Brand Failure: The Effect of Marketing Mix

Link these brands: Hush Puppies, ModiLuft, and Kellogg’s.

You are right; they are all examples of failed brands. Have you ever wondered why a brand fails, in spite of the extensive research, strategy and planning that goes behind it? Can it be that the brand can fail even if one of the P’s of the marketing mix goes wrong? Let’s look at this aspect of brand failures.

The marketing mix is a mixture of the four P’s: Product, Price, Place and Promotion. The brand is at a risk of failure even if one of these P’s are goofed up. Let’s see how.

Let’s take one of the examples quoted above- Hush Puppies from Bata. In India, Bata is always perceived to be a low-price brand, which targets the middle class. When it brought in new and expensive brands like Hush Puppies, it did not find many buyers. Thus, it failed on the Price front.

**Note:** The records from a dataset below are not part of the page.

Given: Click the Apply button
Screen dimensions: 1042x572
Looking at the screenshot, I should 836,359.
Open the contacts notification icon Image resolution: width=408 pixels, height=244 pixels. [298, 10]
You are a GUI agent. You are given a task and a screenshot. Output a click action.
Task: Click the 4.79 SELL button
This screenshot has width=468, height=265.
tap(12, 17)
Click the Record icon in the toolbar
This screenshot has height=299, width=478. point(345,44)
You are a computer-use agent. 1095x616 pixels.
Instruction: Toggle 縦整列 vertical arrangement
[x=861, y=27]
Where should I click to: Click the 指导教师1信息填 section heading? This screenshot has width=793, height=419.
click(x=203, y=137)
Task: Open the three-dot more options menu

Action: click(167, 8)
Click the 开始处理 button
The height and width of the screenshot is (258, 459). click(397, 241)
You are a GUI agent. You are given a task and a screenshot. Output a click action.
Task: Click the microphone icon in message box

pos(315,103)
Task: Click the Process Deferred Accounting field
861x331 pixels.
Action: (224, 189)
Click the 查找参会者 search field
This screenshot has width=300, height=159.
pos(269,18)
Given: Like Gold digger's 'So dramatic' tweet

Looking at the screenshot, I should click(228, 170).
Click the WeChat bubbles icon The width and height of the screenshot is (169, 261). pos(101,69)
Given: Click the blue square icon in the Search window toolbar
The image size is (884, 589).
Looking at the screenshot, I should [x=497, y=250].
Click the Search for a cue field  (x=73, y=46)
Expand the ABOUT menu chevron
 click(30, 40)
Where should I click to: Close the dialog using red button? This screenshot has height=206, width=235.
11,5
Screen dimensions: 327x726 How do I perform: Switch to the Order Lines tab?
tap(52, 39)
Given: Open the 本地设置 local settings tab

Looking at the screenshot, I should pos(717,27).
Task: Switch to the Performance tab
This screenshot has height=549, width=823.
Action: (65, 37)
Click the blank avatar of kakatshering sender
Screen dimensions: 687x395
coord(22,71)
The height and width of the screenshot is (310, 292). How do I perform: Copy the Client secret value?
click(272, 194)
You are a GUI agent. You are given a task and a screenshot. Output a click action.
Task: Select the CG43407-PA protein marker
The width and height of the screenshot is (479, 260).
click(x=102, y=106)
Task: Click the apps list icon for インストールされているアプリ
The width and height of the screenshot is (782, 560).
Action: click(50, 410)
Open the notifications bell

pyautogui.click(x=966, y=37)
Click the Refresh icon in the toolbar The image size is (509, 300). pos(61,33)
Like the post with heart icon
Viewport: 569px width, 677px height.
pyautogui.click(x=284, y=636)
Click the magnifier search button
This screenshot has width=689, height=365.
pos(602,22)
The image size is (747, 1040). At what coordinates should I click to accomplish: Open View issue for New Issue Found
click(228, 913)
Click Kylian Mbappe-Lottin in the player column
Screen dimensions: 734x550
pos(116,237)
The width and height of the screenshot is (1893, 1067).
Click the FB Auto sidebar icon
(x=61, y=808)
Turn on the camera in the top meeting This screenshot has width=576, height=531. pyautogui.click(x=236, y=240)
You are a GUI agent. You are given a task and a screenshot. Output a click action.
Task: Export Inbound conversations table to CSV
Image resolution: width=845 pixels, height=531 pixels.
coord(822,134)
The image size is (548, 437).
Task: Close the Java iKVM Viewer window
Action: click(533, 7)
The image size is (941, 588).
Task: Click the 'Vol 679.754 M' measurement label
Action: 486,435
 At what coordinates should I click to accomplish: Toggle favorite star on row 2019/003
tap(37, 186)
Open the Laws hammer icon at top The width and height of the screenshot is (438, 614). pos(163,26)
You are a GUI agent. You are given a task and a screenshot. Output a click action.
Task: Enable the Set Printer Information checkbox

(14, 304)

Talking about shoes, consider Reebok as well. When it brought in BhaichungBhutia, the Sikkimese footballer to endorse its products, the sales did not show much improvement. Here, it failed on the Promotion front, because it failed to realize that in India, it is cricket that sells more than football. The use of the right type of celebrity for endorsement is important. This statement was also proved by a market research conducted to find out if the new face of Mirinda, Asin made a difference to the popularity of the drink. The survey results showed that about 80% of the respondents still preferred their old favourites when it came to soft drinks. On the contrary, when AamirKhan was roped in by Coca-Cola for the ‘ThandaMatlab Coca-Cola’ campaign, cold drinks were invariably associated as Coca-Cola for quite some time.

When we talk about brand failures, one classic example that comes to the mind is that of Kellogg’s. Kellogg’s failed in two of the P’s of the mix- Product and Price. One mistake on the part of Kellogg’s was that it did not take into account people’s tastes (literally). It assumed that if the product sold like hot cakes in the US, it should appeal equally to the Indian masses. It launched a product that was highly popular in the US in India, as it is, without considering people’s preferences here. It tried to fit in a square peg in a round hole. Also, Kellogg’s did not find many buyers because of the high price. It was perceived as a breakfast item for the affluent households, and found buyers from this category only. Thus, Kellogg’s was unable to tap the enormous market potential that India had in store.Thus, we see that a brand can fail if one, two or all the elements of the marketing mix go wrong. When launching a new product, it becomes very important for the brand manager to look at all the aspects of the four P’s before taking the plunge.

But then, business always involves some risks. If this risk factor is eliminated, it also takes away with it the elements of challenge and learning opportunities that it has to offer. So go ahead and take the plunge, but do take your learning guideof various principles learnt, such as the mixture of the four P’s, which will guide you to safety, if you start drowning.